[Rows of pointing data]

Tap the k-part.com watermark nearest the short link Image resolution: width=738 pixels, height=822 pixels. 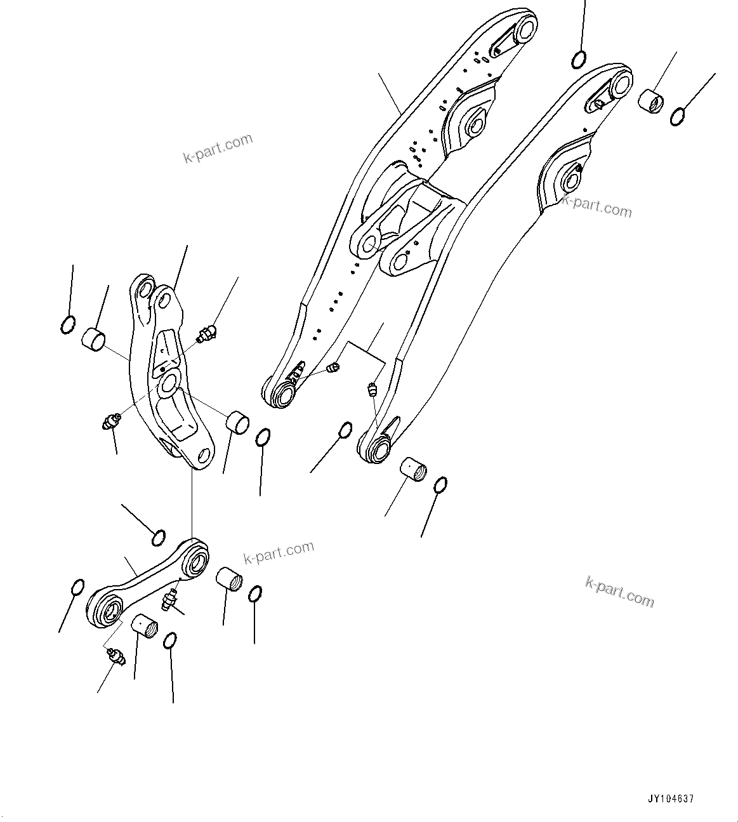[279, 552]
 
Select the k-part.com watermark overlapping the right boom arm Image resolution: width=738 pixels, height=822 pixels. [597, 206]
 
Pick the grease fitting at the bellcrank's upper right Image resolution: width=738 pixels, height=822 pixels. [206, 333]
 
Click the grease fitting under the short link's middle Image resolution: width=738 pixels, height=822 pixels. [170, 599]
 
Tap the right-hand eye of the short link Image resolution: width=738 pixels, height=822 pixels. [196, 560]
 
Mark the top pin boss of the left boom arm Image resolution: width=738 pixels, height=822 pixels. [525, 29]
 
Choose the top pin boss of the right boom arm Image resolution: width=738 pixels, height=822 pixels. [620, 82]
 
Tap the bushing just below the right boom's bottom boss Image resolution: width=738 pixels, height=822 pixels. [413, 474]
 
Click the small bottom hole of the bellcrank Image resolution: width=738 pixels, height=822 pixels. [204, 456]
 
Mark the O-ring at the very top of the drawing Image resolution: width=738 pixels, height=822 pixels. [579, 59]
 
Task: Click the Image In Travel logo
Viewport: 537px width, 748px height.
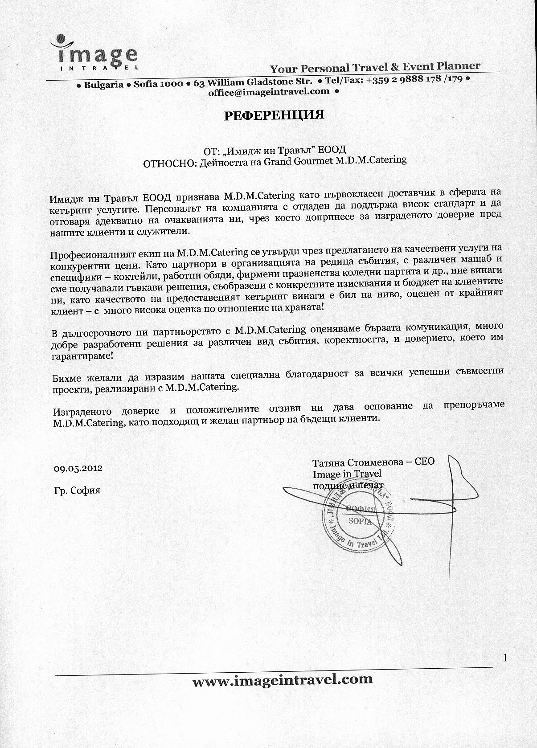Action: click(94, 52)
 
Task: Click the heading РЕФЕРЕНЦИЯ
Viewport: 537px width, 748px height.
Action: click(274, 115)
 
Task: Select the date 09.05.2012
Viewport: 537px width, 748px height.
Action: click(78, 468)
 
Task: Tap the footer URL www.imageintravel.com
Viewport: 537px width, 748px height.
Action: click(282, 679)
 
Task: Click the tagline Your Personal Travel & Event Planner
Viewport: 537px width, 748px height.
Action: click(375, 67)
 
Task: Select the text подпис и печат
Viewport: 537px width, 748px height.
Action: click(348, 486)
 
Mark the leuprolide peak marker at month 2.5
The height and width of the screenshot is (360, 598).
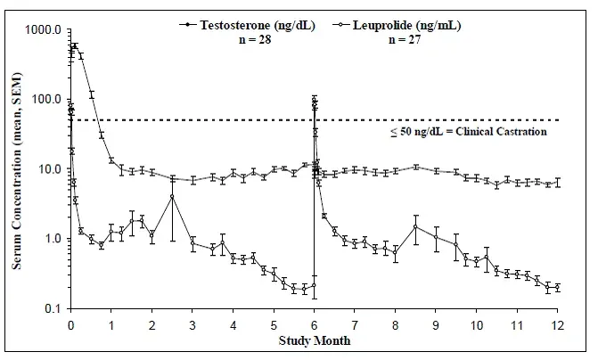(172, 196)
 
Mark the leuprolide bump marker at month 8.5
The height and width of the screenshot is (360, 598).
(415, 227)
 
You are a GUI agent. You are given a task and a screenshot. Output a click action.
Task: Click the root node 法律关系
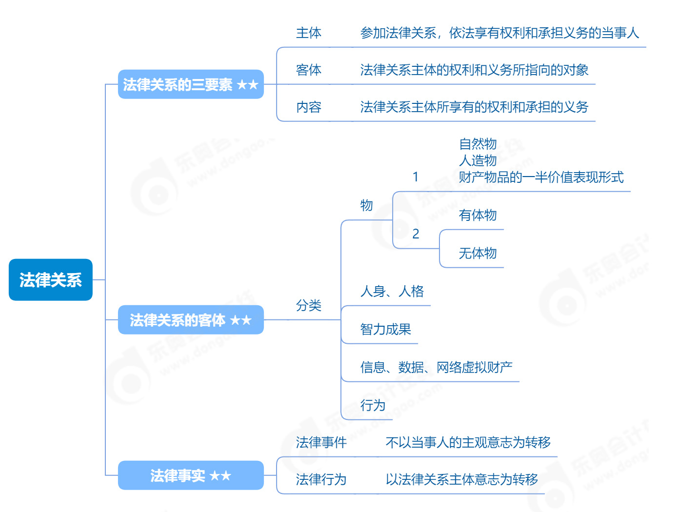(51, 279)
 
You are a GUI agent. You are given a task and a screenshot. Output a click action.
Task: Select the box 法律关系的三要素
(191, 84)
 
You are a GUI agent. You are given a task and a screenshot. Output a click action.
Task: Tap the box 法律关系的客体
(191, 319)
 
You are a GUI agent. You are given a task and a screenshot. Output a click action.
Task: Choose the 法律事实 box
(191, 475)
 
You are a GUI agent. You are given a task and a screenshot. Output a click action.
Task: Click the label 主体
(309, 33)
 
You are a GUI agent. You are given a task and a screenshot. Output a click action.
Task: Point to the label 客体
(309, 70)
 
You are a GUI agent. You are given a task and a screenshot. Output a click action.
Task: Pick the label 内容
(309, 107)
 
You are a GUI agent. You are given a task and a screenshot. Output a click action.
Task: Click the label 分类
(309, 305)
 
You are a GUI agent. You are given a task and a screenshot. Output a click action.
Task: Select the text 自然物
(477, 144)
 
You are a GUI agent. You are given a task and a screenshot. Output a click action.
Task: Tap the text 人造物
(477, 160)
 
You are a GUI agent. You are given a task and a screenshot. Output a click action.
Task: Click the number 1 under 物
(416, 177)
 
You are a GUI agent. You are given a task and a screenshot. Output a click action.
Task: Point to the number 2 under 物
(416, 234)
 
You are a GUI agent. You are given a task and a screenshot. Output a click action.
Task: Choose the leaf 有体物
(477, 215)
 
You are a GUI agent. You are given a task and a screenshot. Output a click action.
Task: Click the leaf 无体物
(477, 253)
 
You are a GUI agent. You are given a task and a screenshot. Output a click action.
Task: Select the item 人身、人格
(392, 291)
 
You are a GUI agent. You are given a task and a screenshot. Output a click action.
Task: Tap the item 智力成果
(386, 329)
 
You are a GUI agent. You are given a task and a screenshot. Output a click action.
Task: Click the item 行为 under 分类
(373, 405)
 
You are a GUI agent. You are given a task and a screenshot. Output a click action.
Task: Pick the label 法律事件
(321, 442)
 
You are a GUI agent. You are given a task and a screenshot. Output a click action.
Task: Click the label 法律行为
(321, 479)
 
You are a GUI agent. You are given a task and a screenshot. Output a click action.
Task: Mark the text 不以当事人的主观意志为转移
(468, 442)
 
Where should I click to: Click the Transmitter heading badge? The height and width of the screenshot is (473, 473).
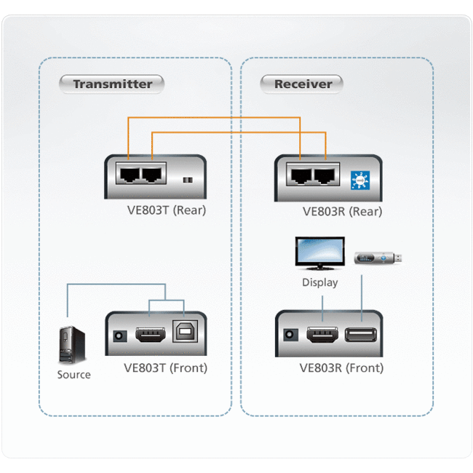point(113,84)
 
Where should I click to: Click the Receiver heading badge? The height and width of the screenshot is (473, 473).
point(302,84)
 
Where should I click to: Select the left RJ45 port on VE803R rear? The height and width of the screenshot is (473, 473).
point(300,177)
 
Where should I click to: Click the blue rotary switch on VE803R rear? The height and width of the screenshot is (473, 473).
point(358,179)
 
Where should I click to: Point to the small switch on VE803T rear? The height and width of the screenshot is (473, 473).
point(188,180)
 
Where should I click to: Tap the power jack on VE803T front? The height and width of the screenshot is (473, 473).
point(119,336)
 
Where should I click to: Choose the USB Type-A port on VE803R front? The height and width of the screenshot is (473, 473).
point(361,335)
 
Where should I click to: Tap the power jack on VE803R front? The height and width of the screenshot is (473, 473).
point(291,336)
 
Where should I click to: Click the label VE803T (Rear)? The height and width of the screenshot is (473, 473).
point(165,211)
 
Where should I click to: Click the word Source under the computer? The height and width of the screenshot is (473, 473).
point(73,375)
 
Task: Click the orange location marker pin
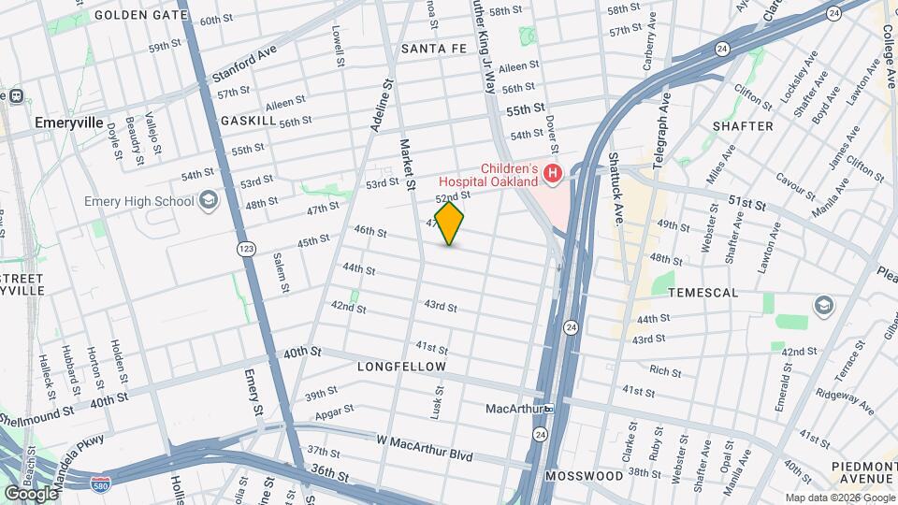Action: (450, 223)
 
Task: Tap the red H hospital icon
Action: (553, 173)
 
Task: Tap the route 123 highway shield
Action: (245, 249)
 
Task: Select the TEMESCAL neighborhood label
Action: (703, 293)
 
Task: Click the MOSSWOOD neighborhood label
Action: (586, 476)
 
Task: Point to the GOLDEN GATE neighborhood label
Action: (141, 16)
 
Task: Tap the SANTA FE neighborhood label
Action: (433, 48)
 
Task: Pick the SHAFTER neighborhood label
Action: (743, 126)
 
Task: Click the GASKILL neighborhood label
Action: (248, 122)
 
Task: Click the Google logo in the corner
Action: (31, 493)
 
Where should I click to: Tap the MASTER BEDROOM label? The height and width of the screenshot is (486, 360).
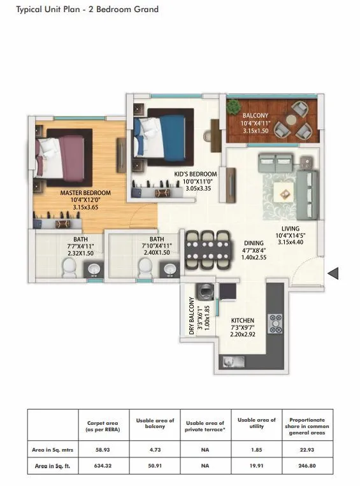click(85, 192)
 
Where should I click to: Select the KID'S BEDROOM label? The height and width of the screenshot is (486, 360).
click(196, 174)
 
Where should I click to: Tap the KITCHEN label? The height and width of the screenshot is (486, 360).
click(243, 320)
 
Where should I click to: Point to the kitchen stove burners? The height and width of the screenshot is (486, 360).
click(276, 323)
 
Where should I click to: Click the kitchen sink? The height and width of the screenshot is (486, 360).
click(234, 362)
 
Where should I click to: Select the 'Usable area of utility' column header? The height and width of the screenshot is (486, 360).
click(257, 423)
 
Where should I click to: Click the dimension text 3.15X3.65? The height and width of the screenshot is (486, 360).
click(85, 207)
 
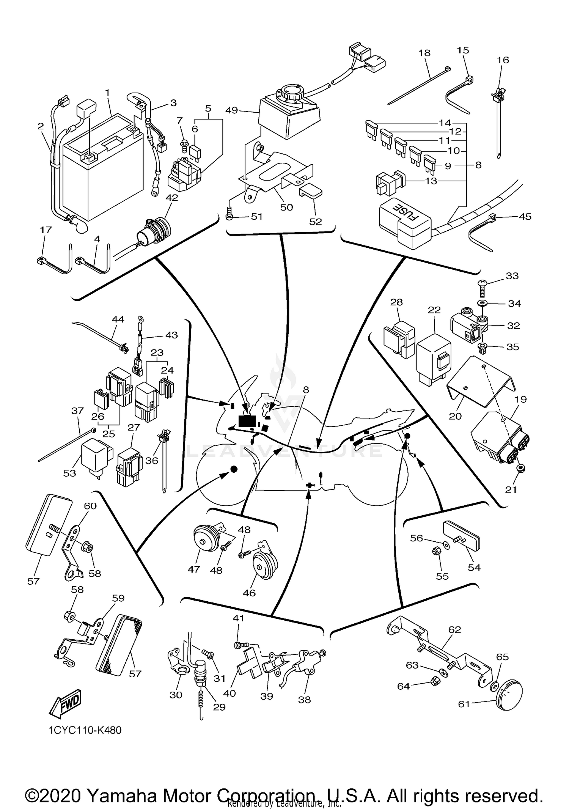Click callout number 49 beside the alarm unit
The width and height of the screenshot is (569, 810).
click(x=231, y=110)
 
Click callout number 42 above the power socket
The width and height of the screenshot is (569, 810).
click(x=171, y=198)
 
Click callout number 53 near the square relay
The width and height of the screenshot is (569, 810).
click(x=70, y=473)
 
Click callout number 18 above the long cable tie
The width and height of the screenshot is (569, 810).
click(x=424, y=53)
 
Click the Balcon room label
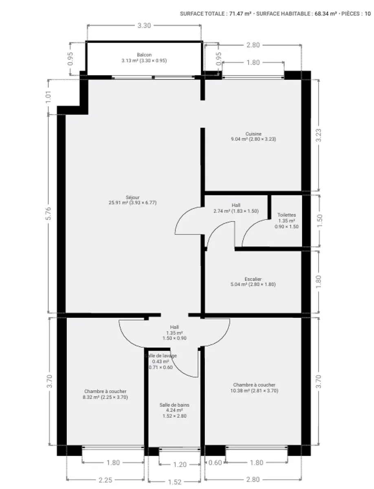[144, 55]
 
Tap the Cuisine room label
[253, 134]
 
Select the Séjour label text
[132, 197]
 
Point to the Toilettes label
[286, 215]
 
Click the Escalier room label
[253, 279]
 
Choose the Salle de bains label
[174, 405]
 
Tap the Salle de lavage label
[161, 356]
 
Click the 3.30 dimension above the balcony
[144, 26]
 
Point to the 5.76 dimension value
[48, 214]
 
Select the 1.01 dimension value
[48, 97]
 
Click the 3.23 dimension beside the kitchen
[319, 135]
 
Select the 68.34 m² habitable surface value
[326, 14]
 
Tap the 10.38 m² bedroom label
[254, 390]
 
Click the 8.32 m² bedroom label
[106, 397]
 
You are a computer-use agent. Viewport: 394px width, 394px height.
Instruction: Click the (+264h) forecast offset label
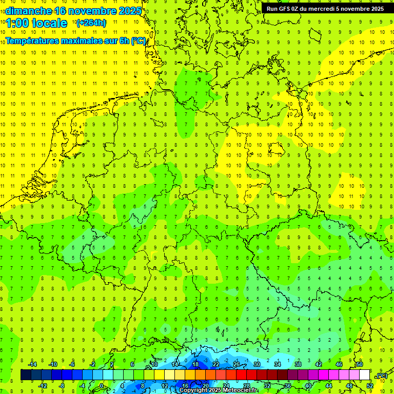(91, 23)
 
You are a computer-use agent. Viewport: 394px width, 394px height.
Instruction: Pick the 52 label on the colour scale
(370, 385)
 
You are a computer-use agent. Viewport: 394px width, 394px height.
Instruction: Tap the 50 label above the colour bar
(360, 364)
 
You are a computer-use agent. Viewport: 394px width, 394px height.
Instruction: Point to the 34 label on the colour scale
(278, 364)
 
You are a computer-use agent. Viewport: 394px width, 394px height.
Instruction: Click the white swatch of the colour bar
(365, 375)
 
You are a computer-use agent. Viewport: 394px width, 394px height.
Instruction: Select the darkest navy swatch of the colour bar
(26, 375)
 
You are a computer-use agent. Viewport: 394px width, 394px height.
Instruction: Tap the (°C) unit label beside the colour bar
(382, 376)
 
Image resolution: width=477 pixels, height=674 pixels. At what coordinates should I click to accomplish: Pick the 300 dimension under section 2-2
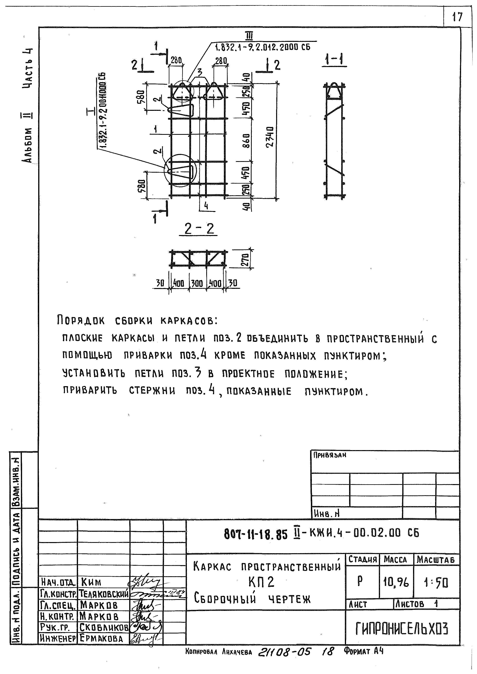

Exercise details
Give back, word for word, the lines between the one holding "Where should I click to: Select the left" and the one holding "Action: (31, 493)", inclusive. Omit the pictures from your answer.

Result of the task
Where should I click to: Select the left RJ45 port on VE803R rear? The height and width of the screenshot is (473, 473).
point(300,177)
 
Where should I click to: Click the blue rotary switch on VE803R rear? The height and width of the screenshot is (473, 473).
point(358,179)
 
Where should I click to: Point to the small switch on VE803T rear? The height and width of the screenshot is (473, 473).
point(188,180)
 
Where should I click to: Tap the power jack on VE803T front? The height and width of the screenshot is (473, 473).
point(119,336)
 
Where should I click to: Choose the USB Type-A port on VE803R front? The height and width of the screenshot is (473, 473).
point(361,335)
 
Where should I click to: Tap the power jack on VE803R front? The height and width of the screenshot is (473, 473).
point(291,336)
 
Where should I click to: Click the label VE803T (Rear)? The height and width of the screenshot is (473, 473).
point(165,211)
 
Where should I click to: Click the word Source under the computer? The height and width of the screenshot is (473, 473).
point(73,375)
 
Task: Click the orange location marker pin
Action: (450, 223)
 
Task: Tap the red H hospital icon
Action: (553, 173)
 
Task: Tap the route 123 highway shield
Action: (245, 249)
 
Task: Select the TEMESCAL neighborhood label
Action: (703, 293)
 
Task: Click the MOSSWOOD neighborhood label
Action: (586, 476)
 
Task: Point to the GOLDEN GATE neighborhood label
Action: (141, 16)
 
Task: Tap the SANTA FE neighborhood label
Action: (433, 48)
 
Task: Pick the SHAFTER neighborhood label
Action: (743, 126)
 
Task: Click the GASKILL neighborhood label
Action: (248, 122)
 
Task: Click the Google logo in the corner
Action: (31, 493)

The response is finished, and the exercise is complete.